「本番に弱い」を考える


 小学校の頃、少年野球をやっていたのだが、練習試合や大会の試合をしていて、どうにも感じた違和感があるんだ。それはね、試合っておもしろくないな、ってことだよ。


 例えば、普段の練習のバッティング練習とかだと、1人10球とか20球打つわけだが、さすがに20球も打つといい当りも出るし、それで気分がよくなったりもするわけさ。でもさ、いざ試合になると違うんだよね。相手ピッチャーは打たれまいとして投げてくるわけだし、そもそもバッティング・マシーンのように一定のところに投げ込んでくるわけでもないから、なかなか打てないんだよね。当たり前のことかもしれないけど。しかもおのおのがやいのやいのとやってる練習とは違って、その場にいる全員の視線が自分に向いてるというプレッシャーもあって、つまりはまいがっちゃうわけだよね。守備のときだって、何もしてないくせにベンチとポジションを行ったりきたりするだけで、すごく疲労を感じるわけさ。で、順番がきたら1人でバッター・ボックスに立ってって、もうそのときにはぐったりしちゃってるんだよ。だからね、試合で「楽しかった」という思い出がないんだよ。まあ結果を出してないから当然かもしれないけど。

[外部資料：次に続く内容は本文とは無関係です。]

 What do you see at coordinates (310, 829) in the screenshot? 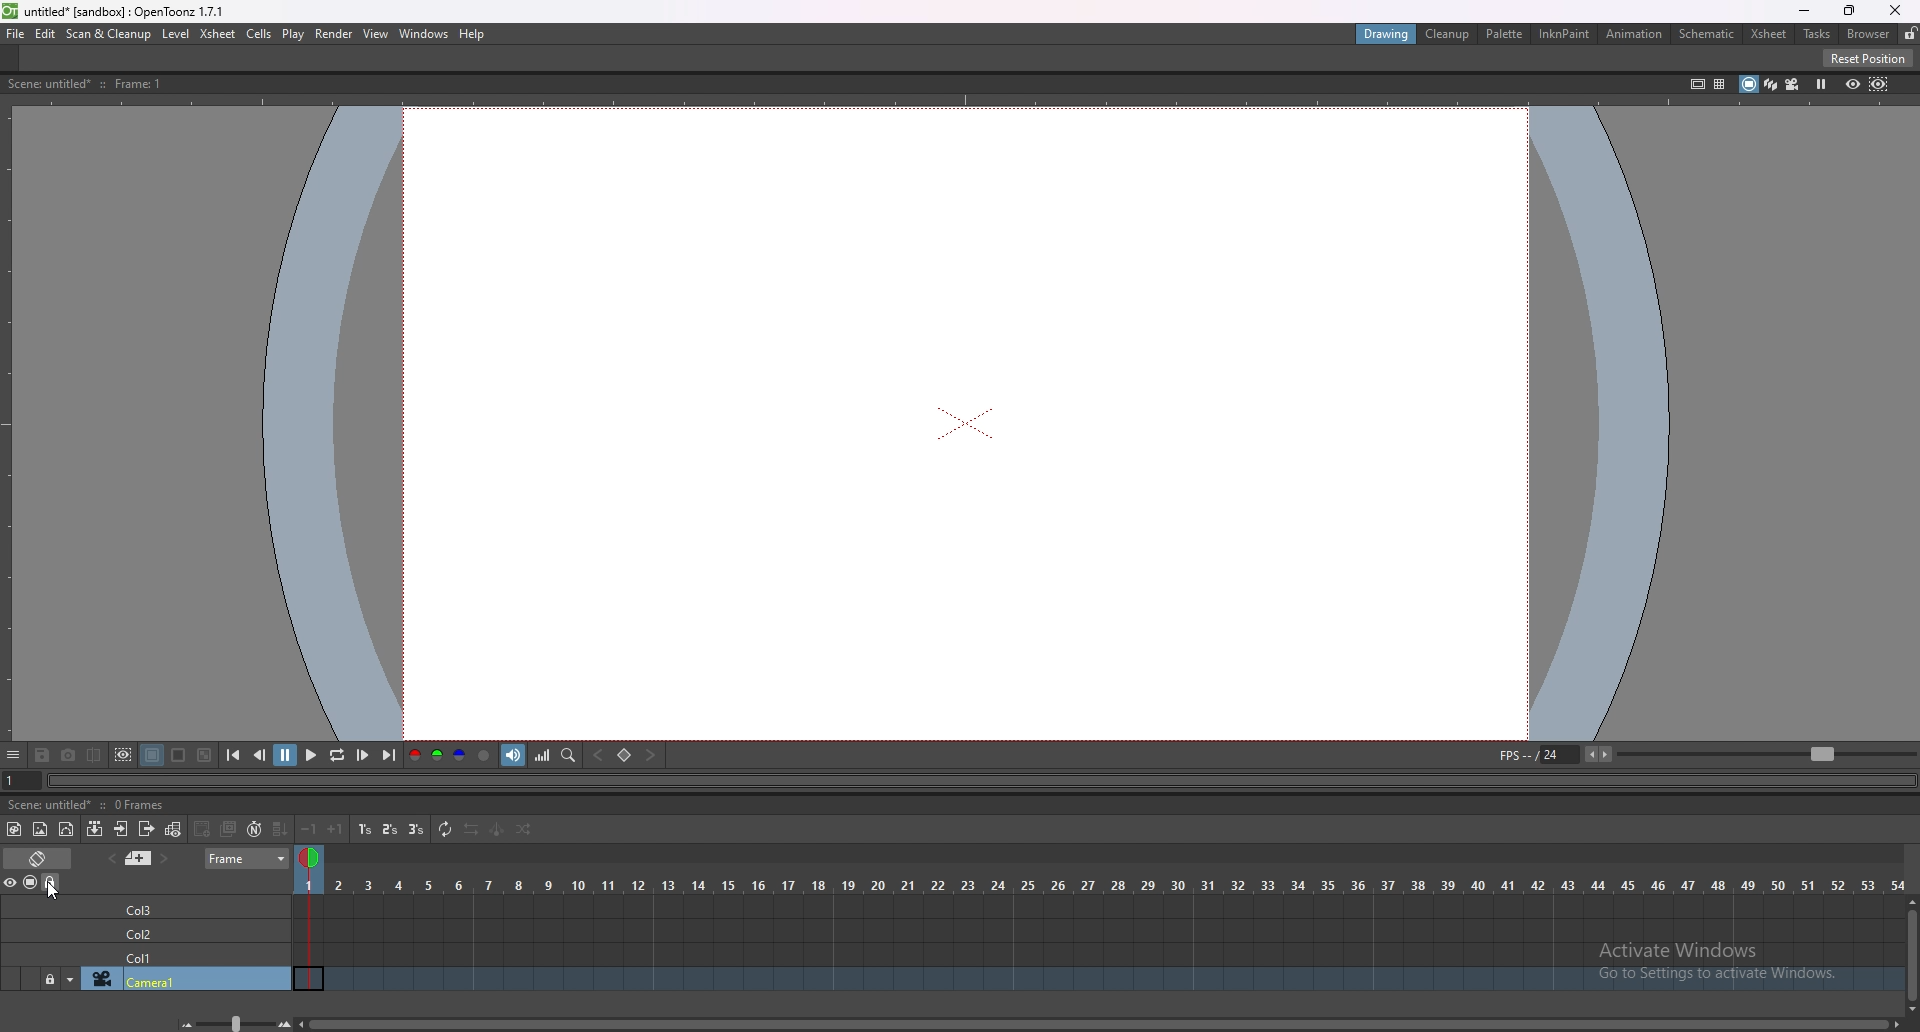
I see `decrease step` at bounding box center [310, 829].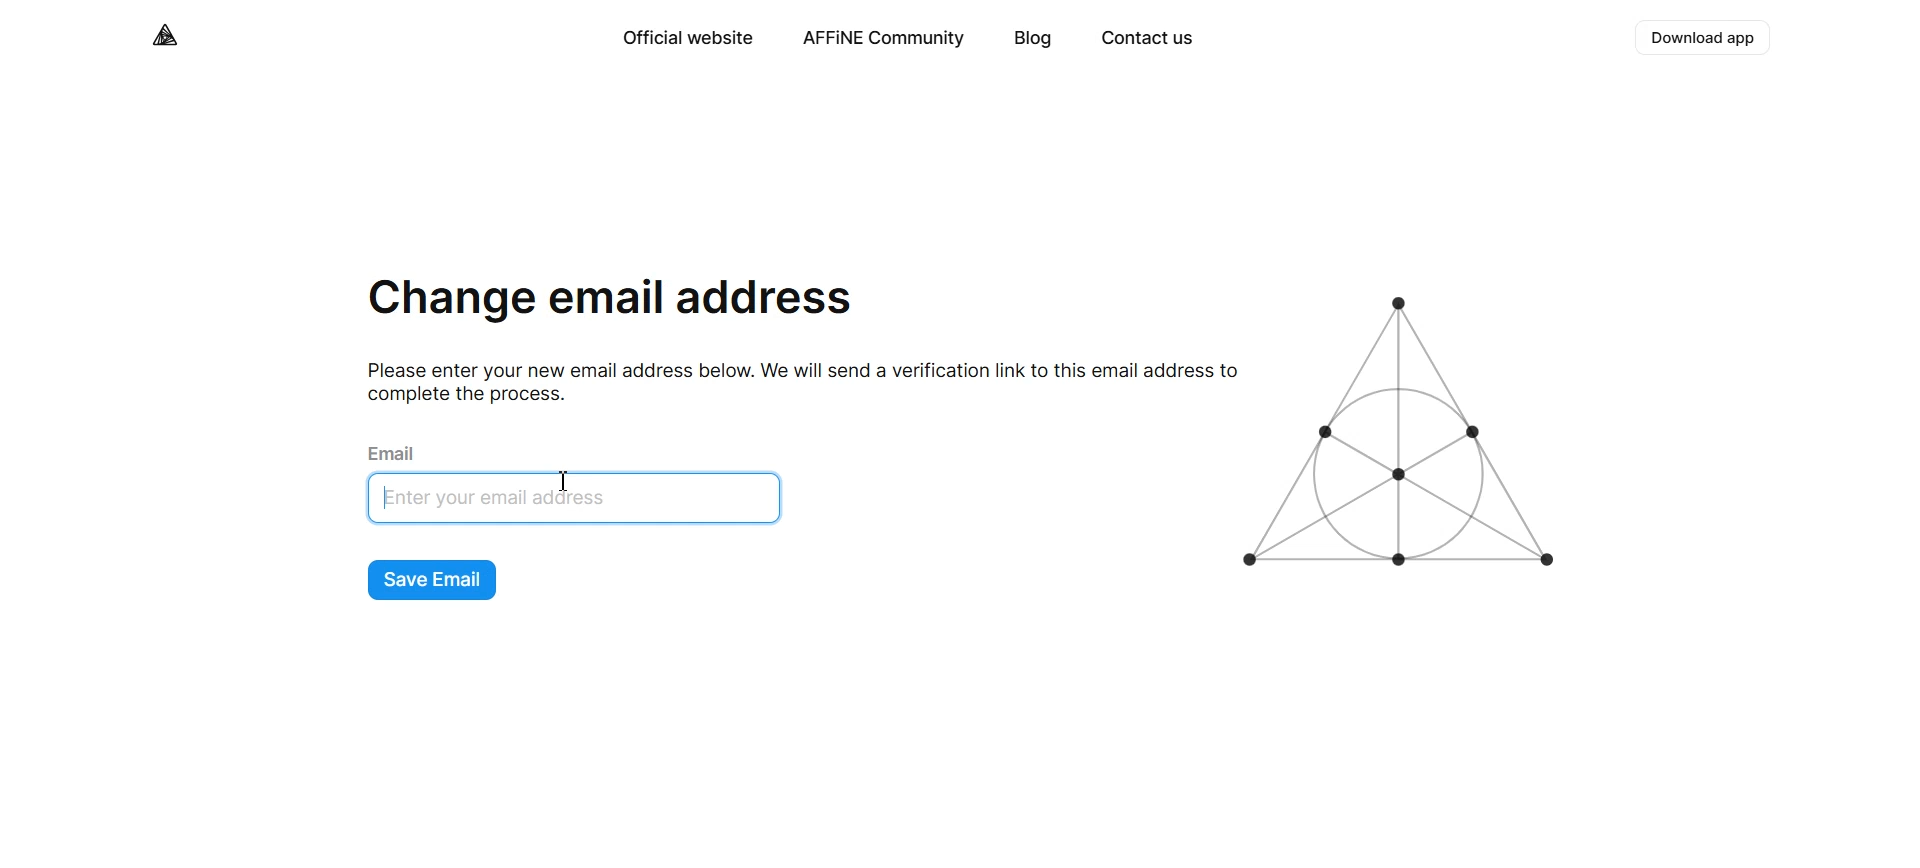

 でね、この違和感を大学のときにも感じるわけさ。バンドやってるときだね。練習のときは楽しいけど、本番の客の入ったライブになると演奏しててつらいと感じることが多々あったんだよ。普段は当たり前のように弾けているフレーズなのに、どういうわけか指が動かなくなったりしてね。理由は簡単なんだよ。客が入るとテンション上がるから、普段の練習でやらないような動きをするから調子が狂っちゃうだけなんだよね。



 つまりはこういうのが本番に弱いって言うんだろうなって思ったんだ。で、本番に弱いってのは、普段から本番を想定してないってことなんだろうなって思ったんだよ。


 この事実に気づいたのは最近の話で、10キロマラソンの練習をしてるときだよ。それまでは夜に走っていたんだけど、実際のレースは朝の8時からだったから、「このまま夜にいくらいいペースで走れても意味ないな」という考えが頭をよぎったんだ。でだよ。実際、気づくことはあっても、2時間ばかし早起きして走って会社行くってのはなかなか実行し難いことだけど、ぱっと切り替えられたのは、この小学校のときと大学のときの苦い思い出があったおかげだね。おかげで、朝に走るということに対して、体調面、精神面での負荷はなかったしね。ただ、ツメが甘かったのは、朝だろうが夜だろうが、そもそも10キロという距離を走ったことがなかったってことかな。


 まあとにかくね、練習ってのは本番と同じレイヤー上で行うべきなんだよ。本番を想定しない努力というのは、まったくな時間と労力の無駄で、頭の悪い人間がすることだなと思ったね。覚えておきな。